#### [Required work]
Instruction for the entries that follow: retype exactly the lines from the line with "The width and" to the line with "You are a GUI", both included, and omit all others.

Saved entries

----------------------------------------

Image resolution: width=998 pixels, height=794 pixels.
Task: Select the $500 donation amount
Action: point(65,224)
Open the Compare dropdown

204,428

----------------------------------------

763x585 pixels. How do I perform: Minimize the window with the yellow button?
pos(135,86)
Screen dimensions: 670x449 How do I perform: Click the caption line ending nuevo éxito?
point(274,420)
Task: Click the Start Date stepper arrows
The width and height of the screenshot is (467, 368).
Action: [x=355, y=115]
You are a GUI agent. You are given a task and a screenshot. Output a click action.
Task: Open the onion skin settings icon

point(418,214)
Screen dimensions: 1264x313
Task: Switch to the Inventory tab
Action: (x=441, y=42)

----------------------------------------

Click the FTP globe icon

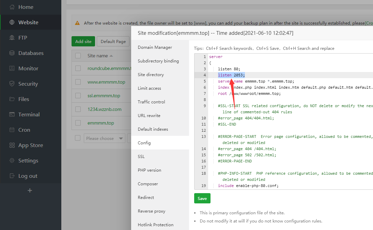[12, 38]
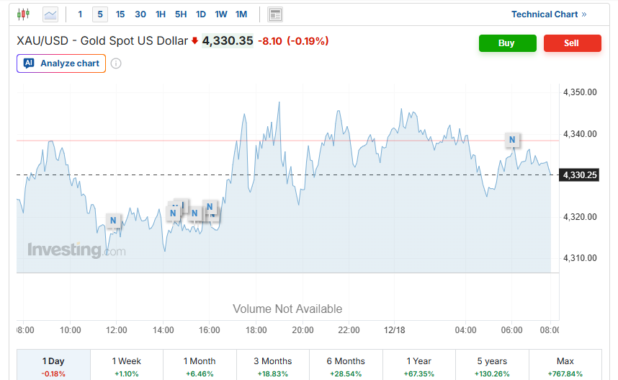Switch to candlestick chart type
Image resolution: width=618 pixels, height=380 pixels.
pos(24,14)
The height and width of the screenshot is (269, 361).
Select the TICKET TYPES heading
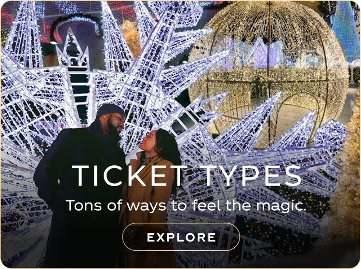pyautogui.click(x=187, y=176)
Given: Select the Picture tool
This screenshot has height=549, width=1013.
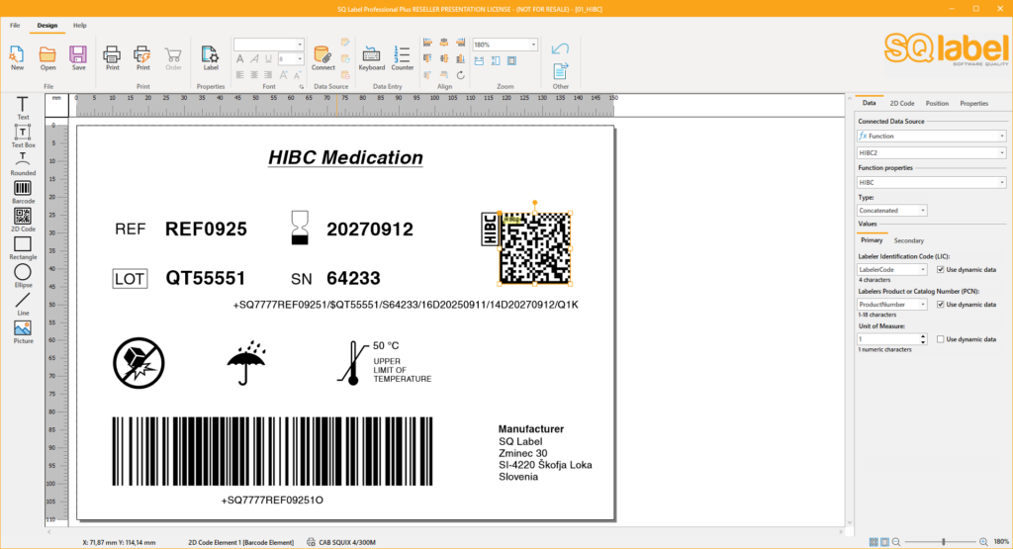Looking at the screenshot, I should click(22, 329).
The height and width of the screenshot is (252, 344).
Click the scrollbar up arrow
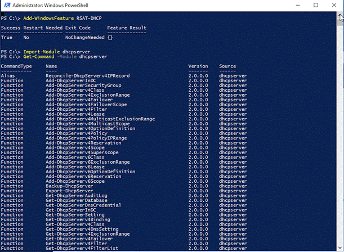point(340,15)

----------------------------------------

#### [Result of this exercise]
The width and height of the screenshot is (467, 368).
Action: [x=355, y=115]
You are a GUI agent. You are given a task and a screenshot. Output a click action.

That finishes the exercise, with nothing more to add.